<<<<

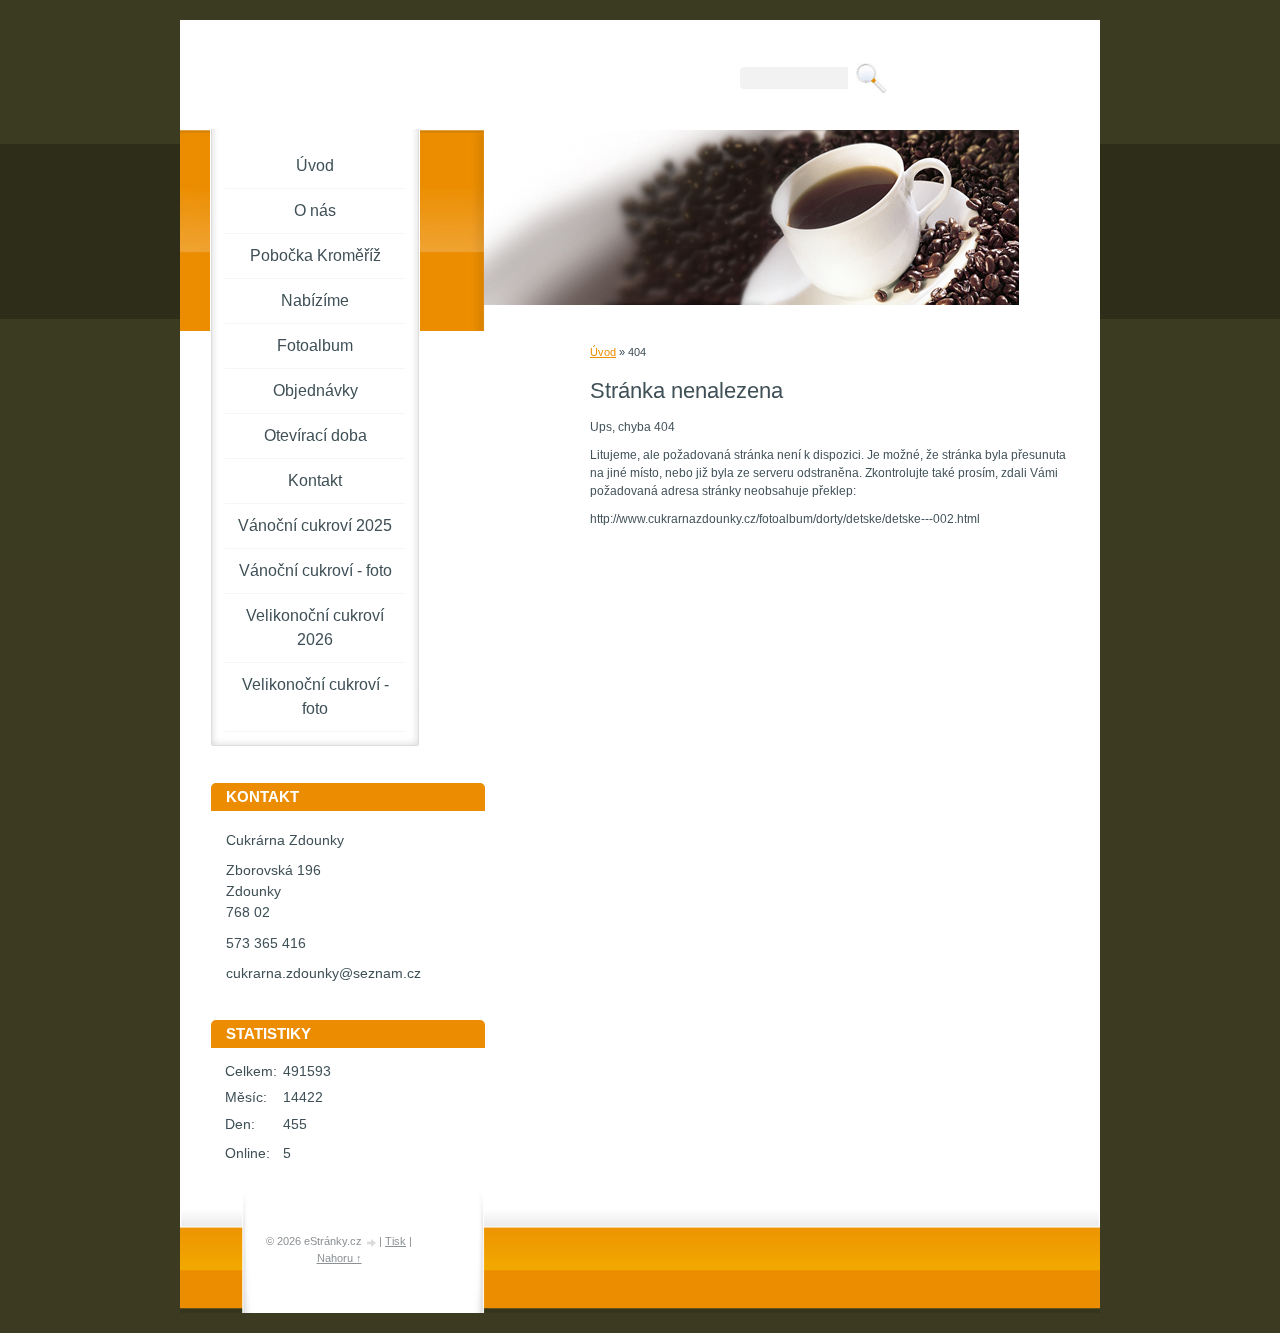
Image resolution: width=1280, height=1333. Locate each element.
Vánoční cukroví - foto (315, 570)
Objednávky (315, 390)
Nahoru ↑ (339, 1258)
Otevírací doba (315, 435)
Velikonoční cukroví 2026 (315, 627)
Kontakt (315, 480)
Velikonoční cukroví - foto (315, 696)
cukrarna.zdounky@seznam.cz (323, 973)
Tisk (395, 1241)
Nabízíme (315, 300)
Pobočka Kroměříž (315, 255)
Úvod (603, 352)
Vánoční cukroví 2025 (315, 525)
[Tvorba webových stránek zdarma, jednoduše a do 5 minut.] (372, 1242)
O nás (315, 210)
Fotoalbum (315, 345)
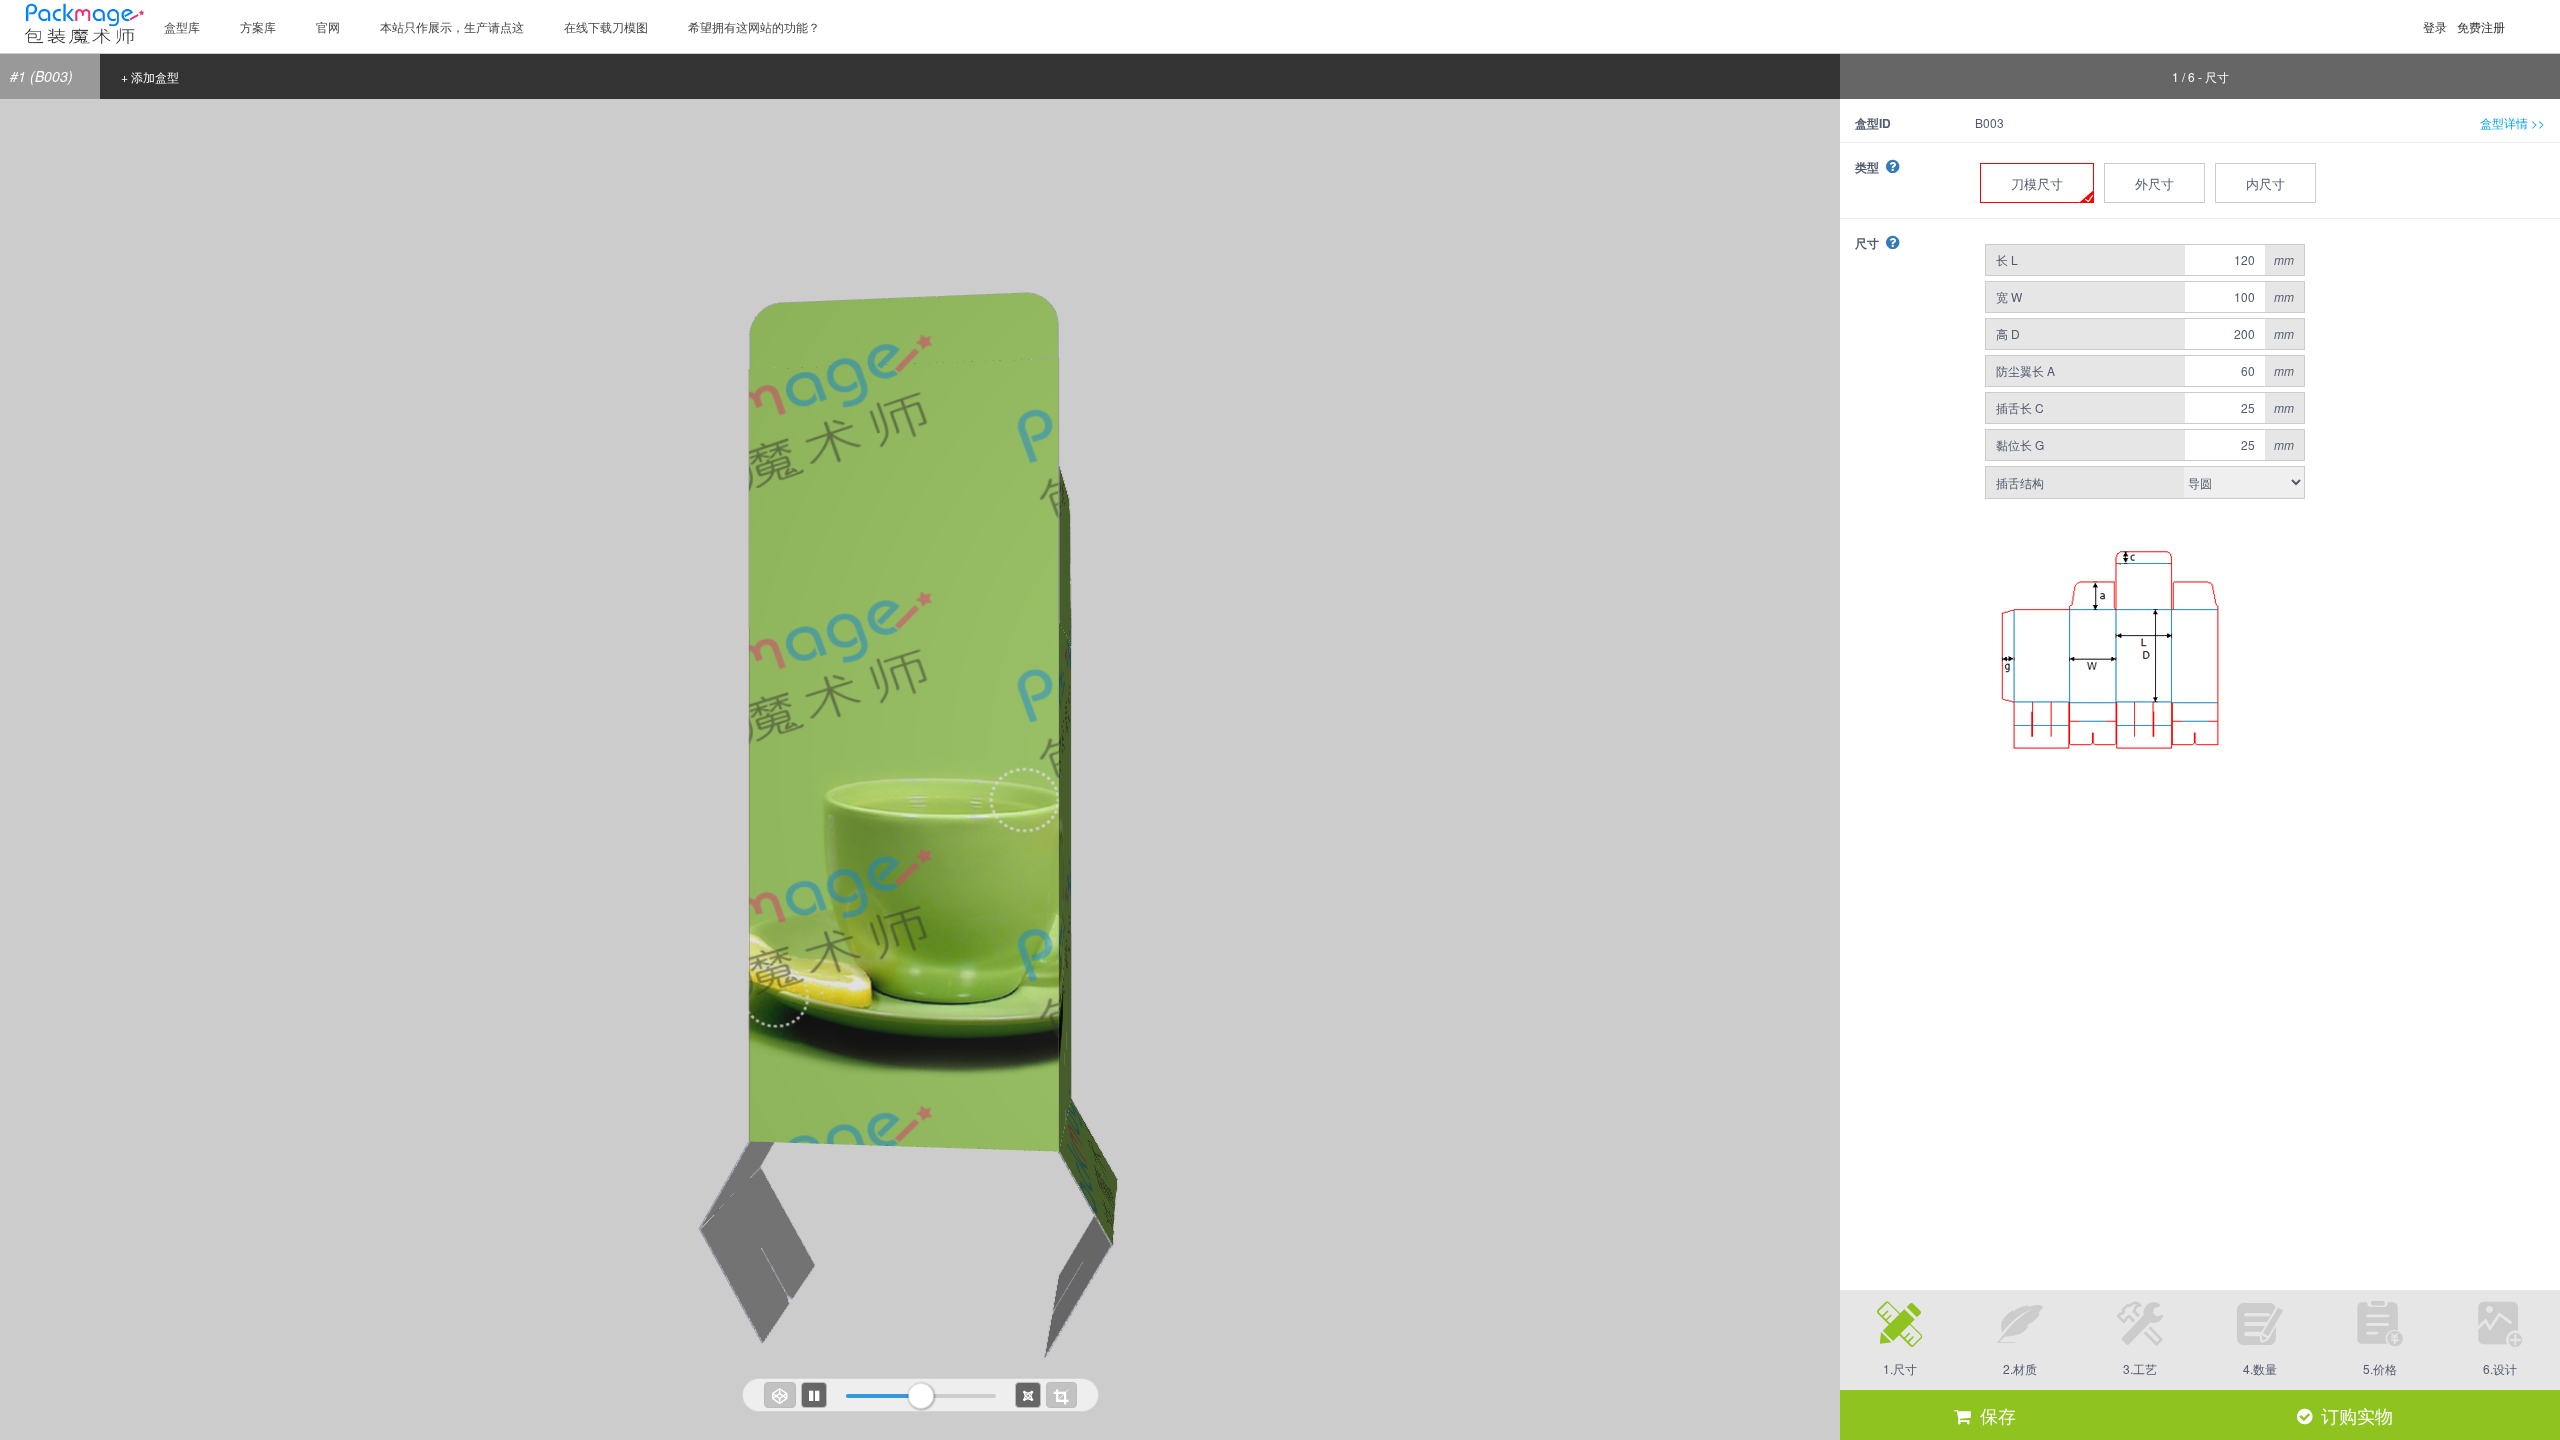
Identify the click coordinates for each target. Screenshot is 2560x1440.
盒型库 (182, 26)
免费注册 (2481, 26)
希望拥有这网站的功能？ (754, 26)
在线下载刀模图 (606, 26)
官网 (328, 26)
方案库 (258, 26)
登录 (2435, 26)
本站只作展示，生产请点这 (452, 26)
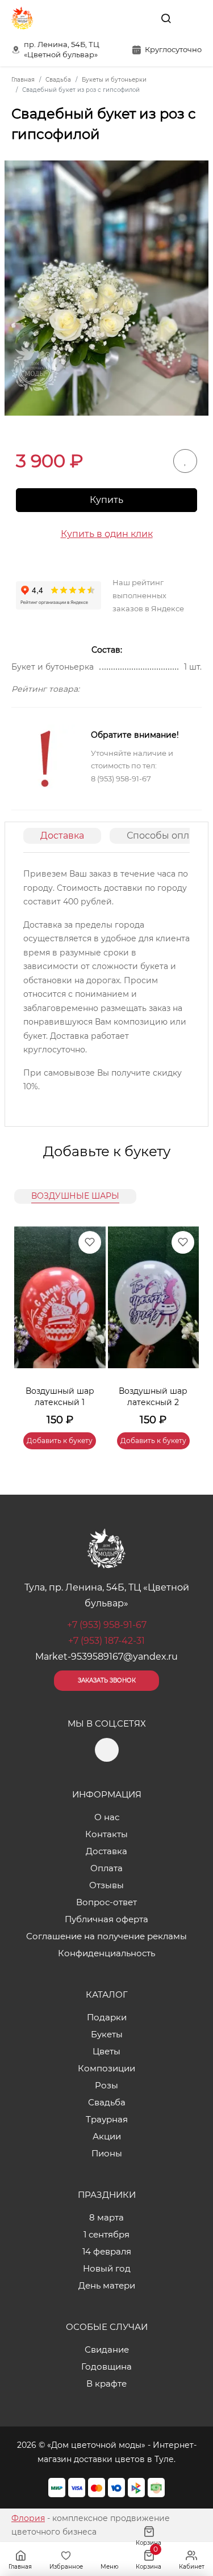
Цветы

>>>>

**The task**
Return the entries unchanged, save for the pictures, which do not belong in the copy.

**Written reply**
Image resolution: width=1280, height=1333. Locate each element.
Vánoční cukroví - foto (315, 570)
Objednávky (315, 390)
Nahoru ↑ (339, 1258)
Otevírací doba (315, 435)
Velikonoční cukroví 2026 (315, 627)
Kontakt (315, 480)
Velikonoční cukroví - foto (315, 696)
cukrarna.zdounky@seznam.cz (323, 973)
Tisk (395, 1241)
Nabízíme (315, 300)
Pobočka Kroměříž (315, 255)
Úvod (603, 352)
Vánoční cukroví 2025 (315, 525)
[Tvorba webových stránek zdarma, jednoduše a do 5 minut.] (372, 1242)
O nás (315, 210)
Fotoalbum (315, 345)
Identify the click coordinates for each target. Screenshot is 2560x1440.
盒型库 (182, 26)
免费注册 (2481, 26)
希望拥有这网站的功能？ (754, 26)
在线下载刀模图 (606, 26)
官网 (328, 26)
方案库 (258, 26)
登录 (2435, 26)
本站只作展示，生产请点这 (452, 26)
Цветы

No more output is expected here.